Il est vrai que, par rapport au système britannique, le système français d'abattage du troupeau assure une protection contre une éventuelle troisième voie de contamination. A supposer que cette troisième voie existe, le système britannique n'est plus protecteur. D'où l'intérêt de disposer de tests efficaces. Le système français étend en outre l'obligation d'abattage aux troupeaux où l'animal malade a pu séjourner moins de deux ans auparavant. Normalement, tous les facteurs de risque sont ainsi couverts dans l'état actuel des connaissances.
M. Jean Bizet :
Pouvez-vous apporter quelques précisions supplémentaires sur les questions de l'étiquetage et du principe de précaution ?
M. Martin Hirsch :
Sur l'étiquetage, la Commission avait annoncé une obligation d'étiquetage rapide lorsque la décision de levée de l'embargo avait été prise à l'échelon européen. Ultérieurement, elle a indiqué qu'un délai de trois ans était nécessaire. Puis, elle a déclaré vouloir raccourcir ce délai, mais certains Etats membres s'y sont opposés. L'étiquetage, pour être efficace, suppose une réelle traçabilité. Des progrès considérables ont été accomplis, notamment en France. En Grande-Bretagne, la situation est différente : les vaches changent fréquemment de troupeau et la traçabilité est beaucoup plus difficile. L'étiquetage permet des retraits de lots dans de bonnes conditions, en les ciblant avec précision. Est-ce pour autant un moyen de justifier la mise sur le marché de produits à risques différents ? Je ne le crois pas dans ce cas. C'est en revanche une solution lorsqu'il existe des catégories précises de personnes à risques pour lesquelles seules un problème se pose. Dans le cas de la listeria par exemple, certaines populations sont beaucoup plus sensibles, comme les femmes enceintes ; il serait alors concevable de mettre en vente certains produits en mentionnant qu'ils sont déconseillés aux femmes enceintes.
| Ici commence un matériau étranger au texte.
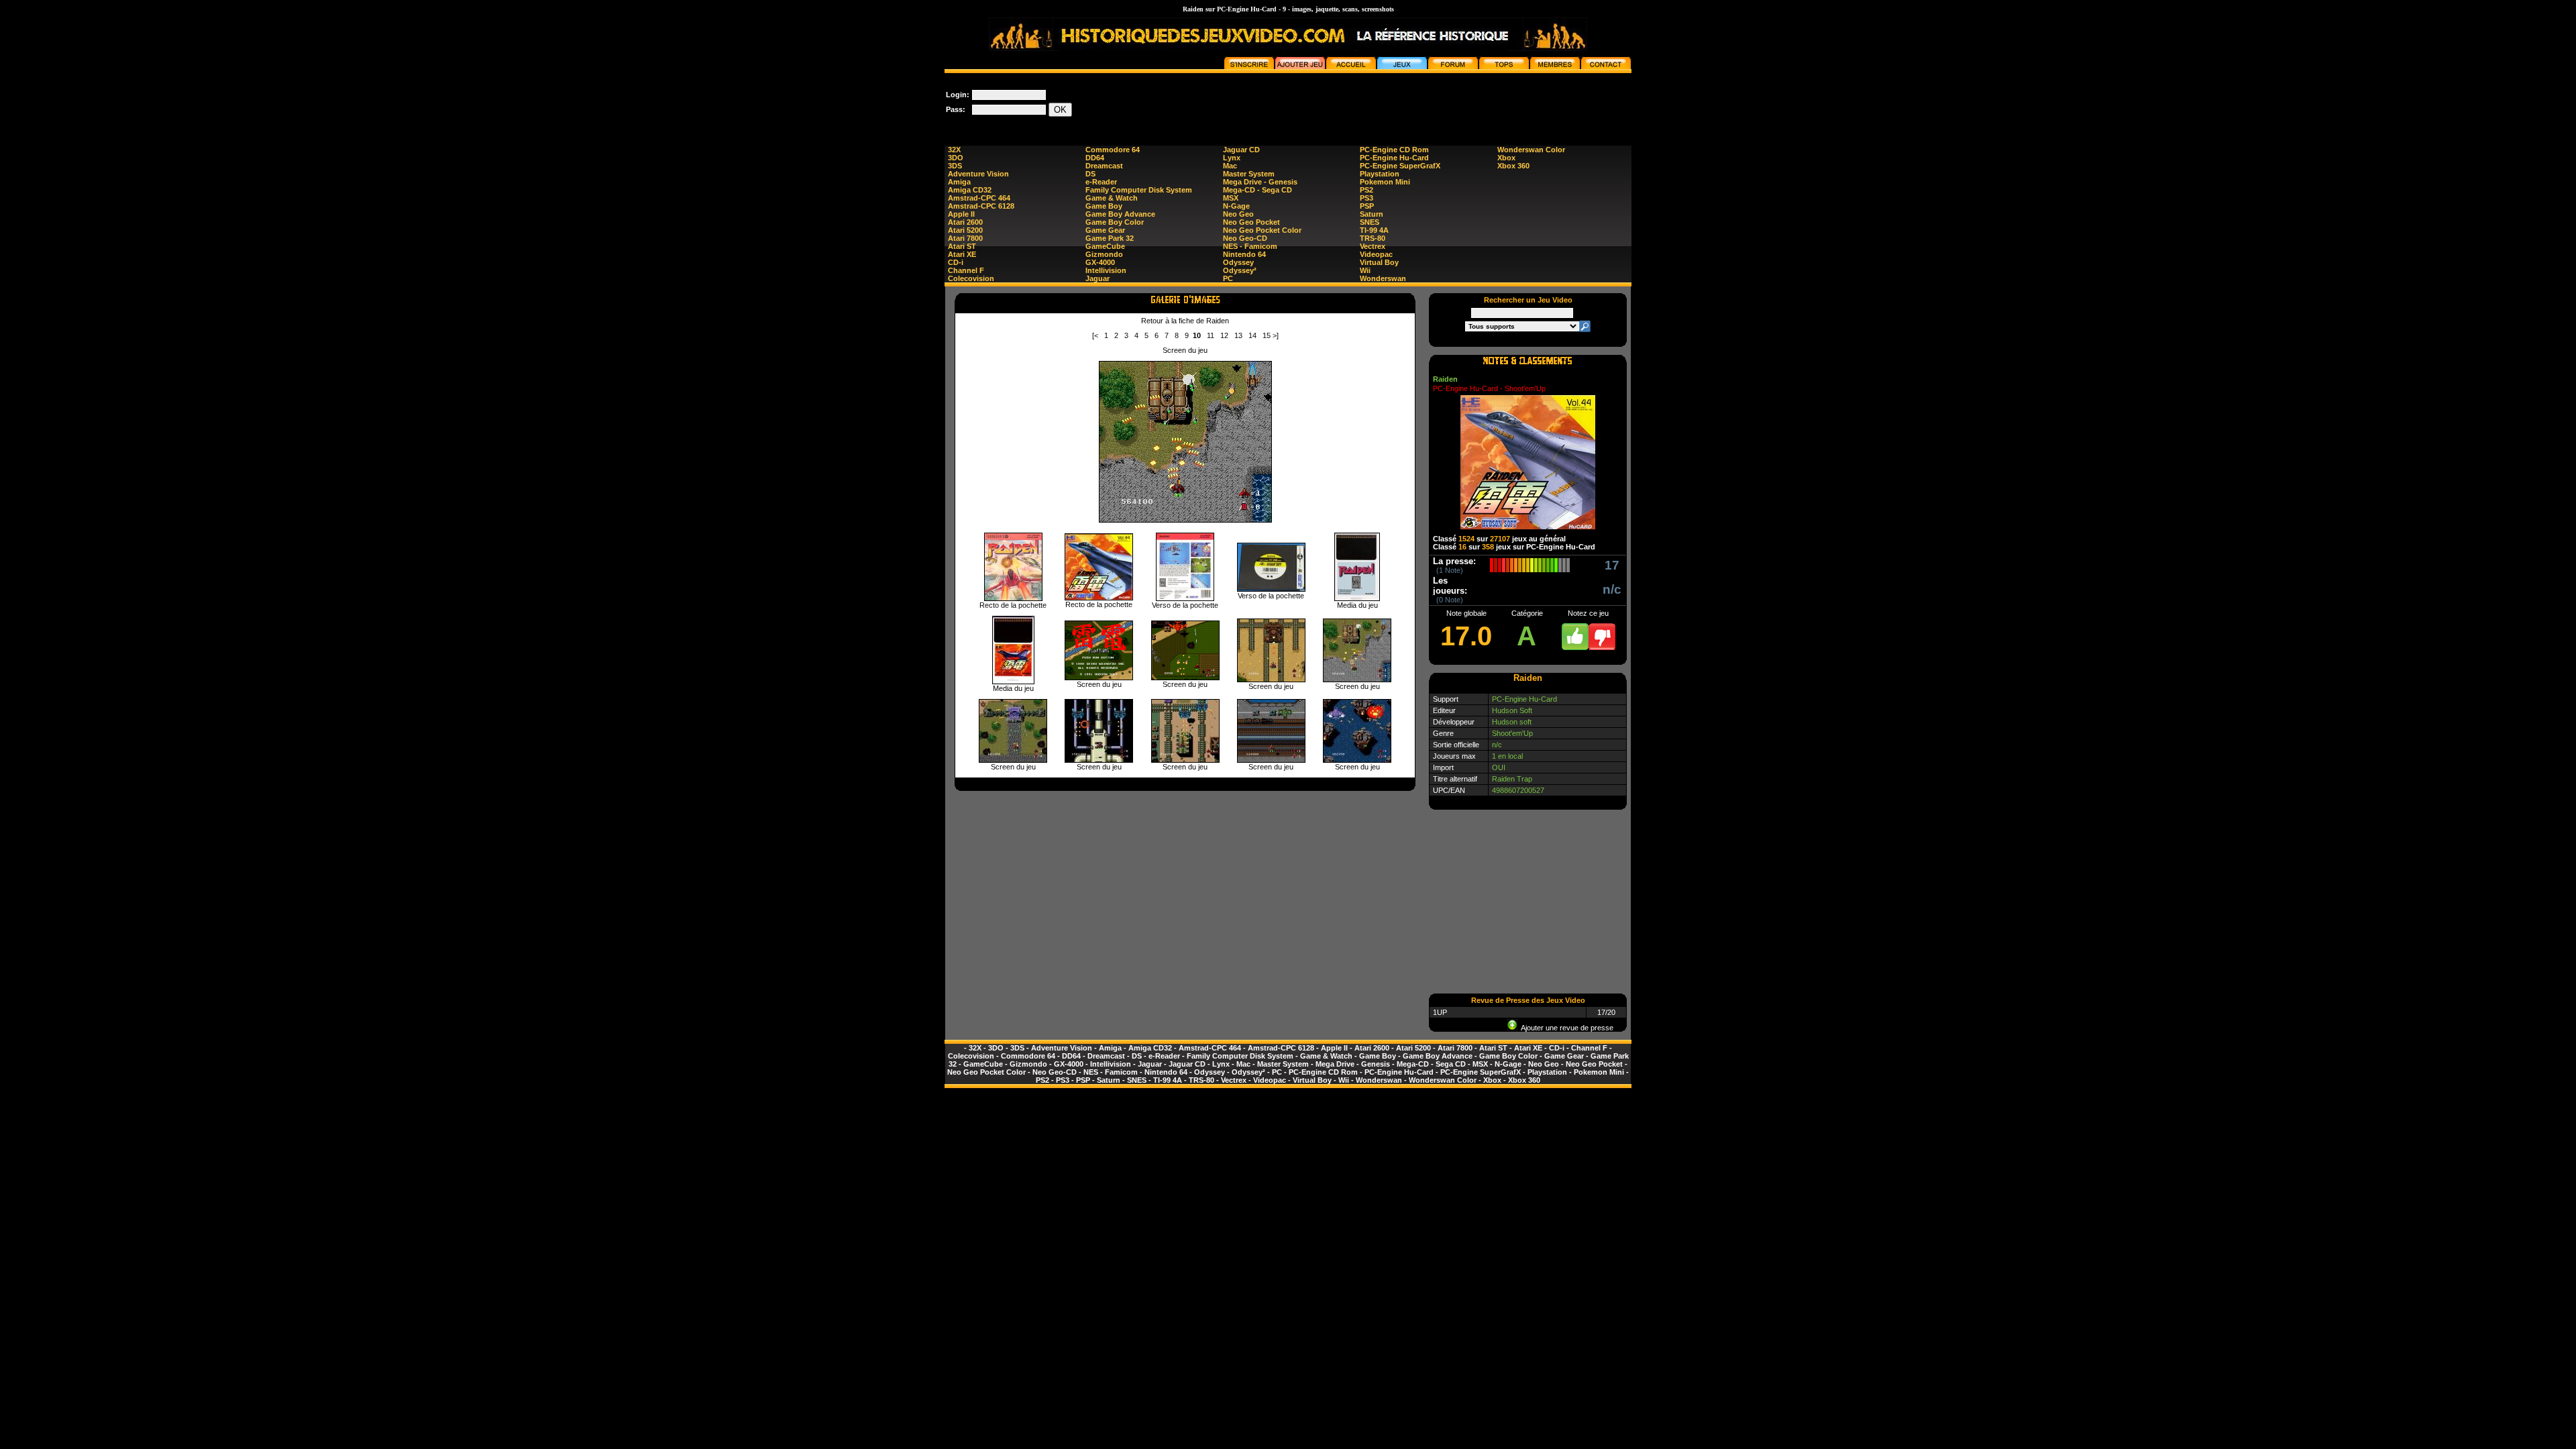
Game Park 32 (1109, 238)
Sur l'application du principe de précaution, j'ai évoqué une forme de " clause de sauvegarde " permettant d'aménager des périodes transitoires. Sans brandir systématiquement le principe de précaution, l'existence d'arguments plausibles devrait permettre à un Etat membre dans la Communauté, ou à la Communauté face aux Etats-Unis, de dire qu'il ne veut pas prendre tel ou tel risque qui, certes, n'est pas démontré pour le moment, mais qui en toute hypothèse ne vaut pas la peine d'être couru : par exemple, il est d'autant moins nécessaire de courir le moindre risque concernant les hormones que, après tout, elles ne sont pas nécessaires à la production de viande.